▸ EXERCISE DATA
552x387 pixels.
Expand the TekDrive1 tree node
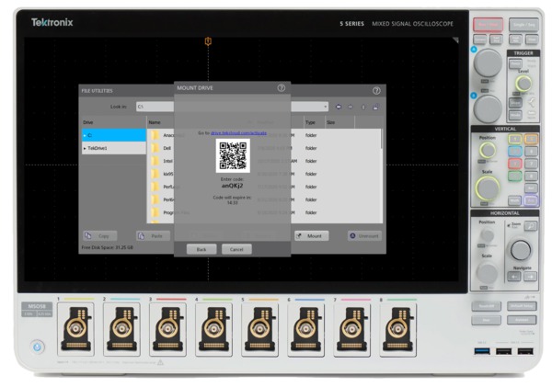[x=85, y=147]
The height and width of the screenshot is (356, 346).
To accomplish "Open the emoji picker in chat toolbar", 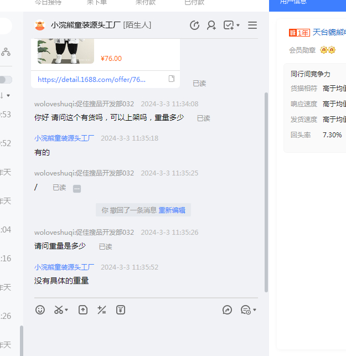I will pyautogui.click(x=40, y=310).
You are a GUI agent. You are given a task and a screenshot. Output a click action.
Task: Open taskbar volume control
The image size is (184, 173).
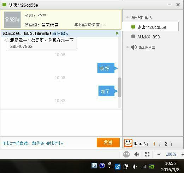(135, 167)
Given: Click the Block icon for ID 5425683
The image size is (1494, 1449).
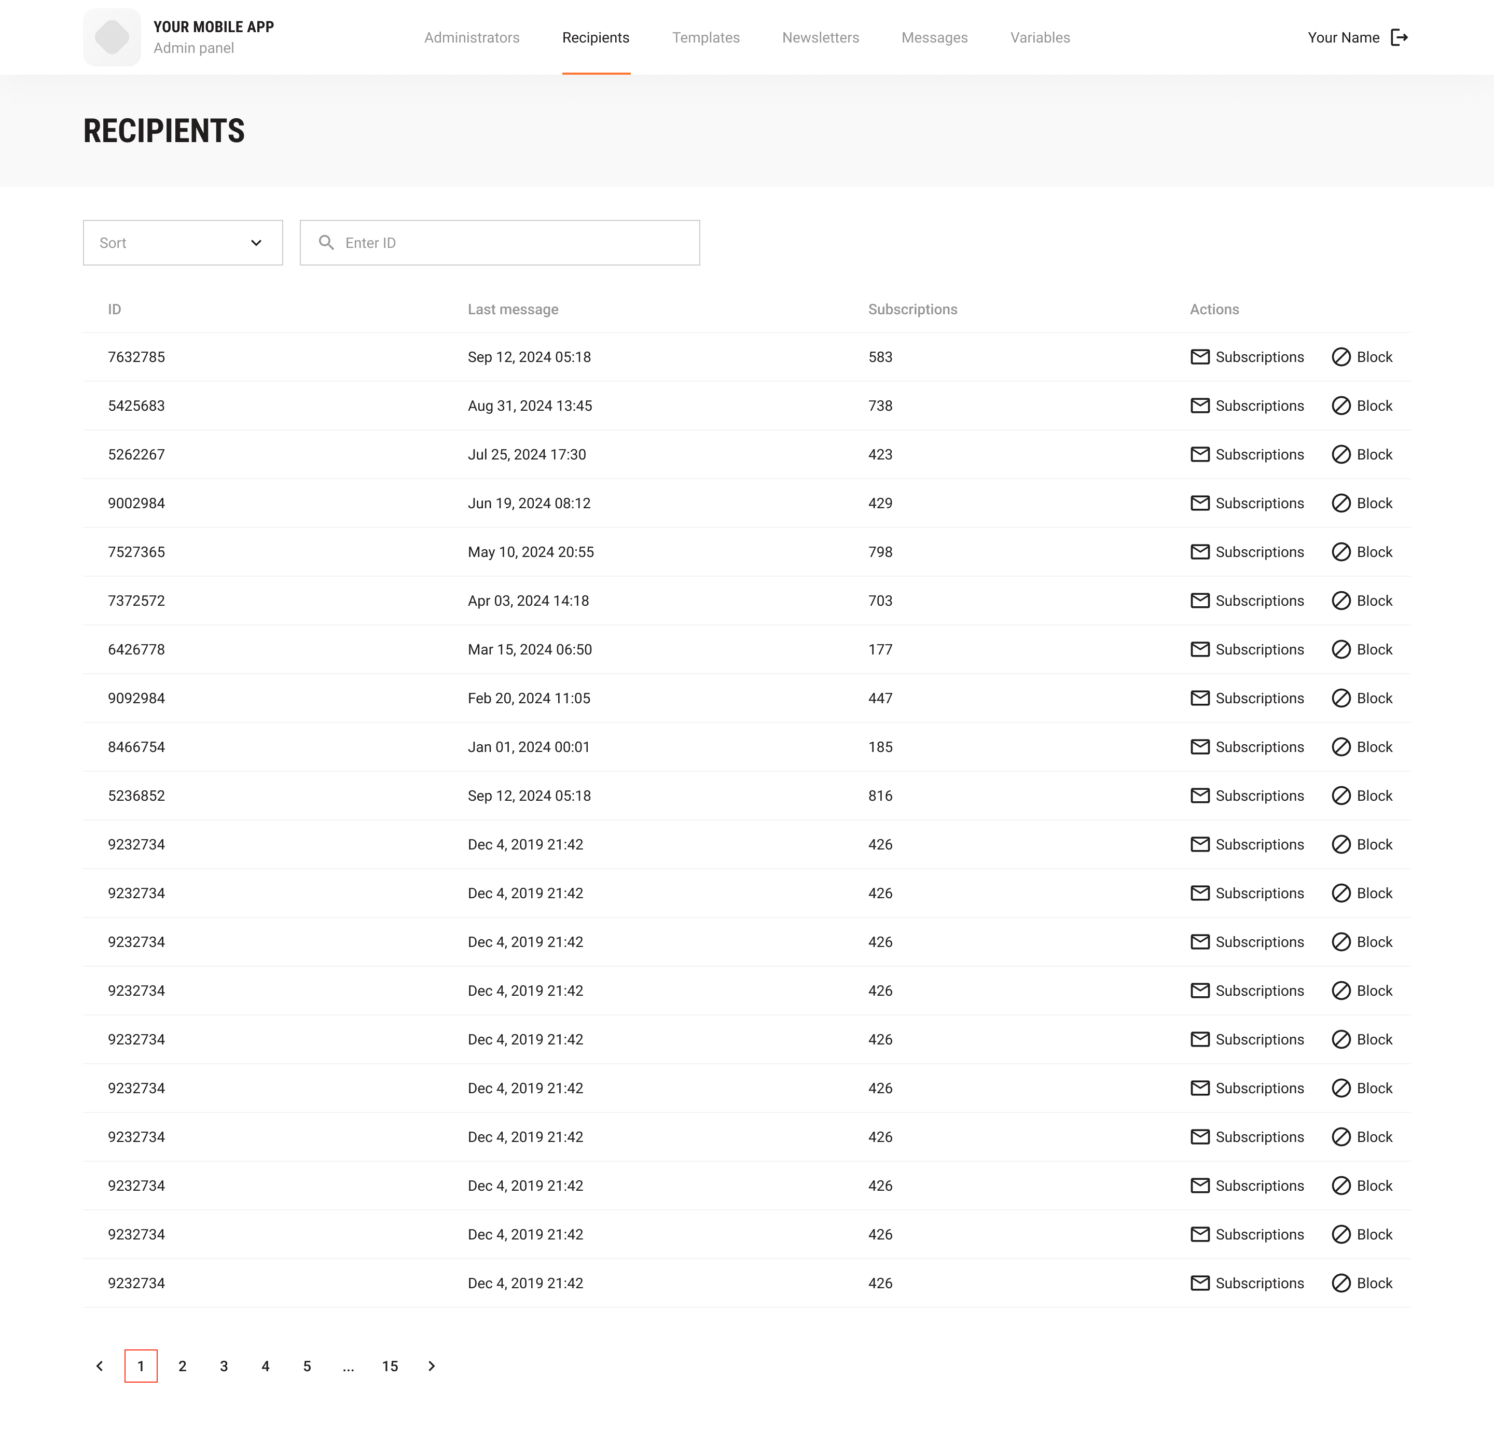Looking at the screenshot, I should 1341,405.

▸ EXERCISE
Print exactly, and print only, the lines from the line with "You are a GUI" through the last line of the entries, both ends included. No pictures belong in the result.

▸ FINISHED EXERCISE
You are a GUI agent. You are given a task and a screenshot. Output a click action.
Task: Open taskbar volume control
The image size is (184, 173).
(135, 167)
Given: Click the Block icon for ID 5425683
The image size is (1494, 1449).
Looking at the screenshot, I should 1341,405.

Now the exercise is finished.